-- What is needed --
The records underneath are to be repeated exactly, with the pictures left out.

-- The data --
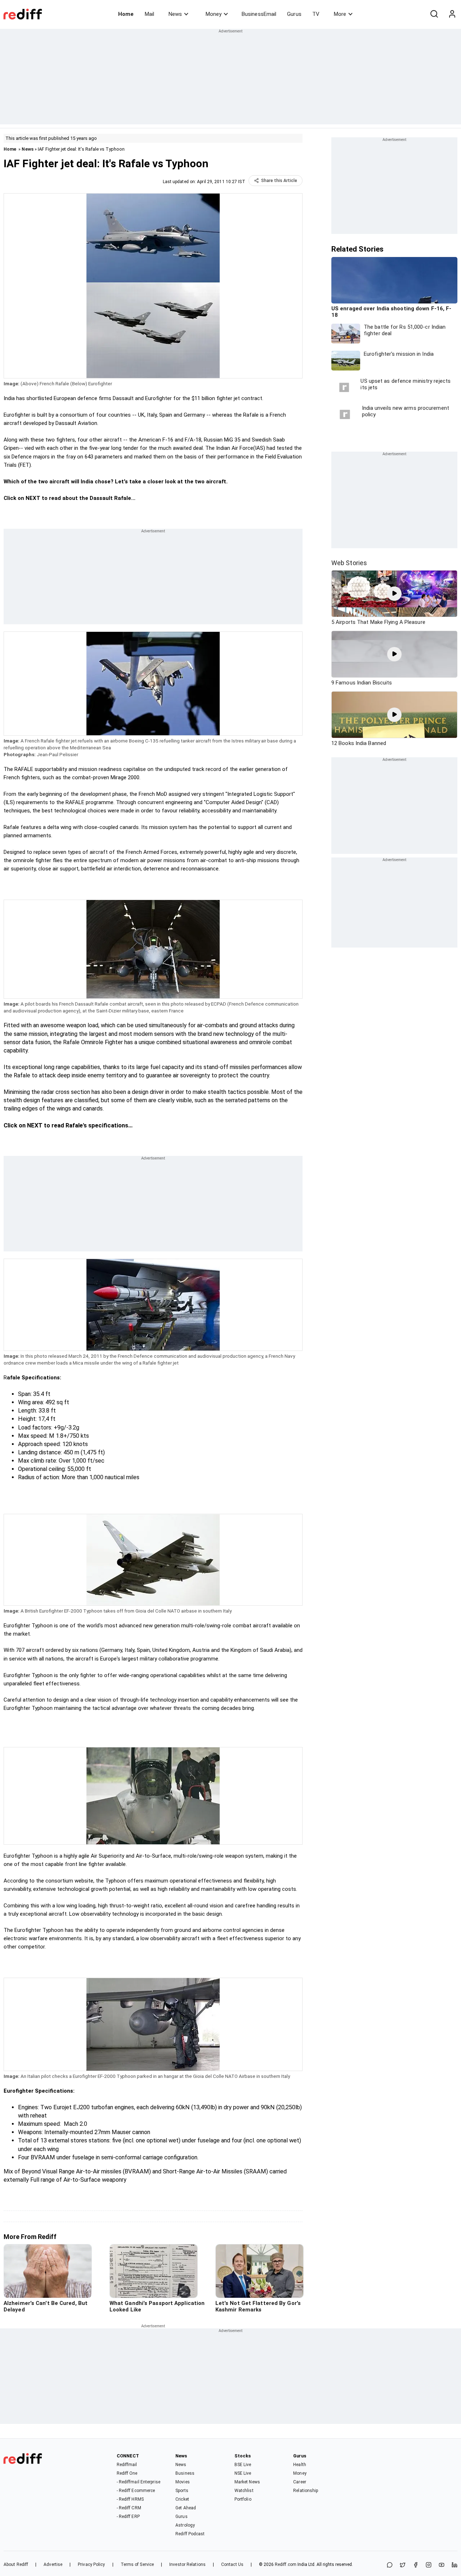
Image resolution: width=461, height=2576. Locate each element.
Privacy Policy (91, 2564)
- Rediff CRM (129, 2507)
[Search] (434, 14)
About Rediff (16, 2564)
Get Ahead (185, 2507)
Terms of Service (137, 2564)
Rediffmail (127, 2464)
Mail (149, 14)
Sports (181, 2490)
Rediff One (127, 2473)
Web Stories (349, 563)
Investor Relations (187, 2564)
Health (299, 2464)
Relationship (305, 2490)
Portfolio (242, 2499)
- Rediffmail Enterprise (138, 2481)
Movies (182, 2481)
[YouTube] (441, 2565)
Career (299, 2481)
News (175, 14)
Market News (247, 2481)
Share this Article (279, 180)
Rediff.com (285, 2564)
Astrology (185, 2525)
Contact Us (232, 2564)
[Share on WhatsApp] (390, 2565)
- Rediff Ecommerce (136, 2490)
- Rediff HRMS (130, 2499)
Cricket (182, 2499)
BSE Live (242, 2464)
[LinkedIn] (454, 2565)
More (340, 14)
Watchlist (244, 2490)
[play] (394, 593)
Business (184, 2473)
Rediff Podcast (190, 2533)
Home (126, 14)
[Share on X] (403, 2565)
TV (315, 14)
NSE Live (242, 2473)
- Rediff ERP (128, 2516)
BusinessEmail (259, 14)
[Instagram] (428, 2565)
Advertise (53, 2564)
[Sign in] (452, 14)
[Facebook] (416, 2565)
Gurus (294, 14)
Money (213, 14)
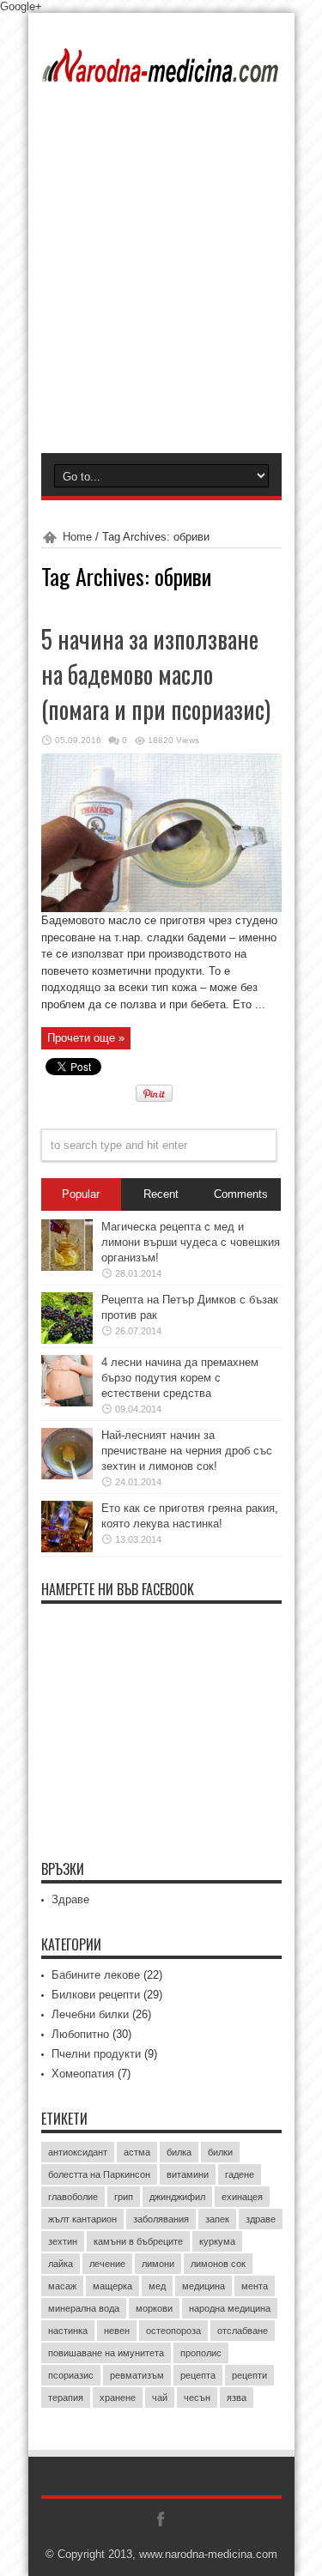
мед (157, 2286)
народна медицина (229, 2308)
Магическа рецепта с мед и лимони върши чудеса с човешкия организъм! (190, 1242)
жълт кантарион (82, 2219)
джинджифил (177, 2197)
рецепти (249, 2375)
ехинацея (242, 2197)
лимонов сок (218, 2264)
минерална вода (83, 2308)
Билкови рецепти (96, 1994)
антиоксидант (77, 2152)
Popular (81, 1194)
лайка (60, 2264)
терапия (65, 2397)
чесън (197, 2397)
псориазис (71, 2375)
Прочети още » (86, 1037)
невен (117, 2330)
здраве (261, 2219)
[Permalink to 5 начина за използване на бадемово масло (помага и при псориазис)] (161, 908)
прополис (201, 2353)
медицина (203, 2286)
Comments (241, 1194)
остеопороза (173, 2330)
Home (77, 536)
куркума (217, 2241)
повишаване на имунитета (106, 2353)
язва (236, 2397)
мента (254, 2286)
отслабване (242, 2330)
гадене (239, 2174)
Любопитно (80, 2034)
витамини (188, 2174)
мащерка (112, 2286)
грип (123, 2197)
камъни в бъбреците (138, 2241)
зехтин (62, 2241)
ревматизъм (137, 2375)
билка (179, 2152)
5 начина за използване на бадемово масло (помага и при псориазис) (155, 674)
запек (217, 2219)
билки (220, 2152)
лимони (158, 2264)
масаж (62, 2286)
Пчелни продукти (96, 2053)
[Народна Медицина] (161, 71)
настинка (68, 2330)
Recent (161, 1194)
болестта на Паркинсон (99, 2174)
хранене (118, 2397)
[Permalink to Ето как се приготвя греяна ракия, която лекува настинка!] (67, 1548)
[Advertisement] (161, 283)
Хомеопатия (83, 2073)
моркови (154, 2308)
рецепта (198, 2375)
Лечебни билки (90, 2014)
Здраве (70, 1899)
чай (159, 2397)
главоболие (73, 2197)
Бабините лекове (96, 1974)
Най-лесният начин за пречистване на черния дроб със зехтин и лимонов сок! (186, 1450)
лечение (107, 2264)
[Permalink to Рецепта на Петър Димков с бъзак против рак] (67, 1339)
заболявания (161, 2219)
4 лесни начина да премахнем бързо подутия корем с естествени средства (179, 1378)
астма (137, 2152)
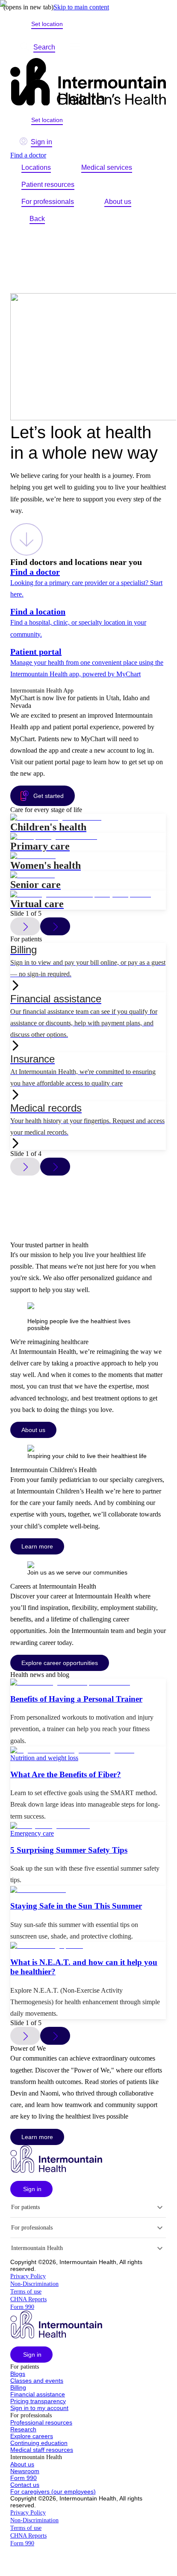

-- Your solution --
Image resolution: width=461, height=2576. Locate each element.
Privacy Policy (91, 2564)
- Rediff CRM (129, 2507)
[Search] (434, 14)
About Rediff (16, 2564)
Get Ahead (185, 2507)
Terms of Service (137, 2564)
Rediffmail (127, 2464)
Mail (149, 14)
Sports (181, 2490)
Rediff One (127, 2473)
Web Stories (349, 563)
Investor Relations (187, 2564)
Health (299, 2464)
Relationship (305, 2490)
Portfolio (242, 2499)
- Rediffmail Enterprise (138, 2481)
Movies (182, 2481)
[YouTube] (441, 2565)
Career (299, 2481)
News (175, 14)
Market News (247, 2481)
Share this Article (279, 180)
Rediff.com (285, 2564)
Astrology (185, 2525)
Contact Us (232, 2564)
[Share on WhatsApp] (390, 2565)
- Rediff Ecommerce (136, 2490)
- Rediff HRMS (130, 2499)
Cricket (182, 2499)
BSE Live (242, 2464)
[LinkedIn] (454, 2565)
More (340, 14)
Watchlist (244, 2490)
[play] (394, 593)
Business (184, 2473)
Rediff Podcast (190, 2533)
Home (126, 14)
[Share on X] (403, 2565)
TV (315, 14)
NSE Live (242, 2473)
- Rediff ERP (128, 2516)
BusinessEmail (259, 14)
[Instagram] (428, 2565)
Advertise (53, 2564)
[Sign in] (452, 14)
[Facebook] (416, 2565)
Gurus (294, 14)
Money (213, 14)
мед (157, 2286)
народна медицина (229, 2308)
Магическа рецепта с мед и лимони върши чудеса с човешкия организъм! (190, 1242)
жълт кантарион (82, 2219)
джинджифил (177, 2197)
рецепти (249, 2375)
ехинацея (242, 2197)
лимонов сок (218, 2264)
минерална вода (83, 2308)
Билкови рецепти (96, 1994)
антиоксидант (77, 2152)
Popular (81, 1194)
лайка (60, 2264)
терапия (65, 2397)
чесън (197, 2397)
псориазис (71, 2375)
Прочети още » (86, 1037)
невен (117, 2330)
здраве (261, 2219)
[Permalink to 5 начина за използване на бадемово масло (помага и при псориазис)] (161, 908)
прополис (201, 2353)
медицина (203, 2286)
Comments (241, 1194)
остеопороза (173, 2330)
Home (77, 536)
куркума (217, 2241)
повишаване на имунитета (106, 2353)
язва (236, 2397)
мента (254, 2286)
отслабване (242, 2330)
гадене (239, 2174)
Любопитно (80, 2034)
витамини (188, 2174)
мащерка (112, 2286)
грип (123, 2197)
камъни в бъбреците (138, 2241)
зехтин (62, 2241)
ревматизъм (137, 2375)
билка (179, 2152)
5 начина за използване на бадемово масло (помага и при псориазис) (155, 674)
запек (217, 2219)
билки (220, 2152)
лимони (158, 2264)
масаж (62, 2286)
Пчелни продукти (96, 2053)
[Народна Медицина] (161, 71)
настинка (68, 2330)
Recent (161, 1194)
болестта на Паркинсон (99, 2174)
хранене (118, 2397)
[Permalink to Ето как се приготвя греяна ракия, която лекува настинка!] (67, 1548)
[Advertisement] (161, 283)
Хомеопатия (83, 2073)
моркови (154, 2308)
рецепта (198, 2375)
Лечебни билки (90, 2014)
Здраве (70, 1899)
чай (159, 2397)
главоболие (73, 2197)
Бабините лекове (96, 1974)
Най-лесният начин за пречистване на черния дроб със зехтин и лимонов сок! (186, 1450)
лечение (107, 2264)
[Permalink to Рецепта на Петър Димков с бъзак против рак] (67, 1339)
заболявания (161, 2219)
4 лесни начина да премахнем бързо подутия корем с естествени средства (179, 1378)
астма (137, 2152)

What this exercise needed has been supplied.